Saturday, January 12, 2013

Bitter Seeds by Ian Tregillis


Ian Tregillis' Bitter Seeds is the first book of his Milkweed triptych, an alternate history series about a very different World War II.

There are two sides in Bitter Seeds. One is the Allies, led by intelligence operative Raybould Marsh and his nobly born friend Will, who is also a warlock. The other side are the Nazis, a special super powered division known as the Reichsbehorde.

Initially Bitter Seeds seems to follow the accepted history of the conflict with the twist of the magic using British and the supermen of the Third Reich, then as the war really gets underway events that we know as historical fact take a definite alternate path, with the result that the war ends earlier and this also sets up the sequel (The Coldest War), which as the title indicates will cover a Cold War that is nothing like the one we know about from the late 1940's and 1950's.

A number of things about Bitter Seeds impressed me. One was the atmosphere. Ian Tregillis has, despite his twists, managed to give the whole thing a very noirish WW II novel feel about it, and the reader is taken into a Britain in the grip of a terror from the Nazi blitz of their skies and cities. I was surprised to discover when looking into Ian Tregillis' background that he's not actually English. He lives in New Mexico and got his information about the Blitz from reading and studying, oh and watching Foyle's War!

The characters themselves were another thing that made me sit up and take notice in Bitter Seeds.

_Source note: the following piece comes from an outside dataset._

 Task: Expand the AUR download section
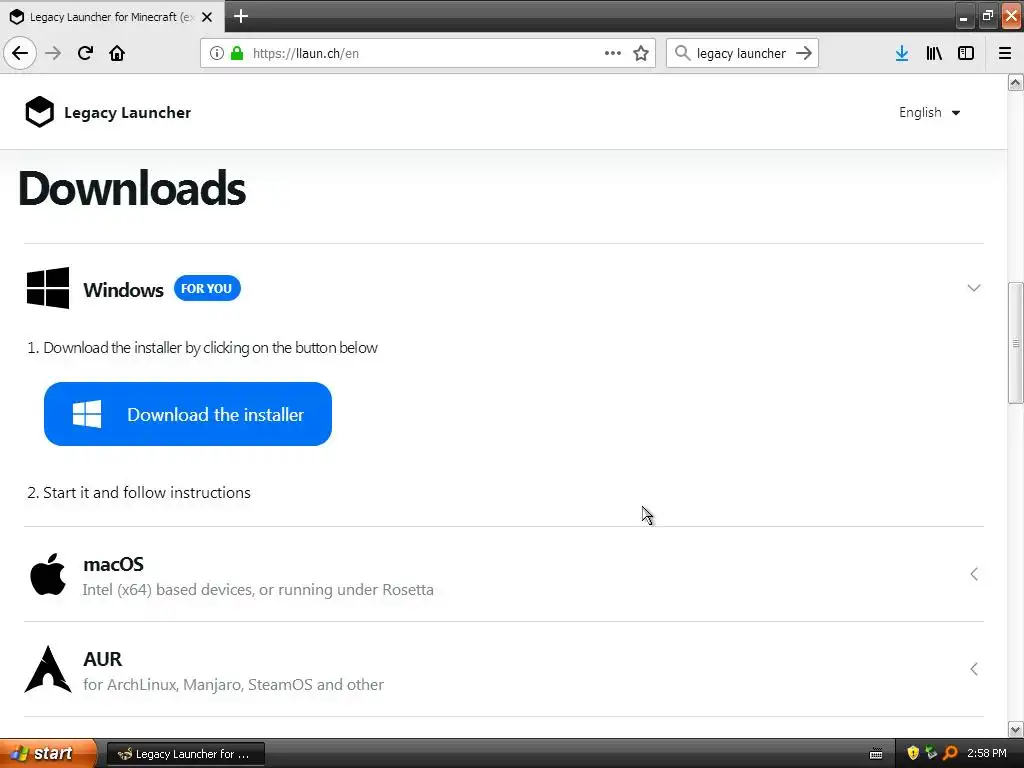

Initially the Nazis are painted as the stereotypical bad guys from any number of war novels, but as the story unfolds they develop layers and we begin to understand why they behave the way they do. In fact Reichsbehorde member Klaus is probably the most sympathetic character in the novel. Although the rather Bondian Raybould does act in some pretty extreme ways at times I also felt for him and Will, who was really put in between a rock and a hard place trying to protect his country. The character of Gretel, Klaus' precognitive sister, was far and away the star of Bitter Seeds for me, and she is drawn wonderfully. She doesn't say much or even do that much, but she's truly chilling and alternately sympathetic and we still don't know exactly what game she's playing.

Bitter Seeds is a very strong, very dark debut with an startling premise and will have many readers eager to see how Milkweed comes out.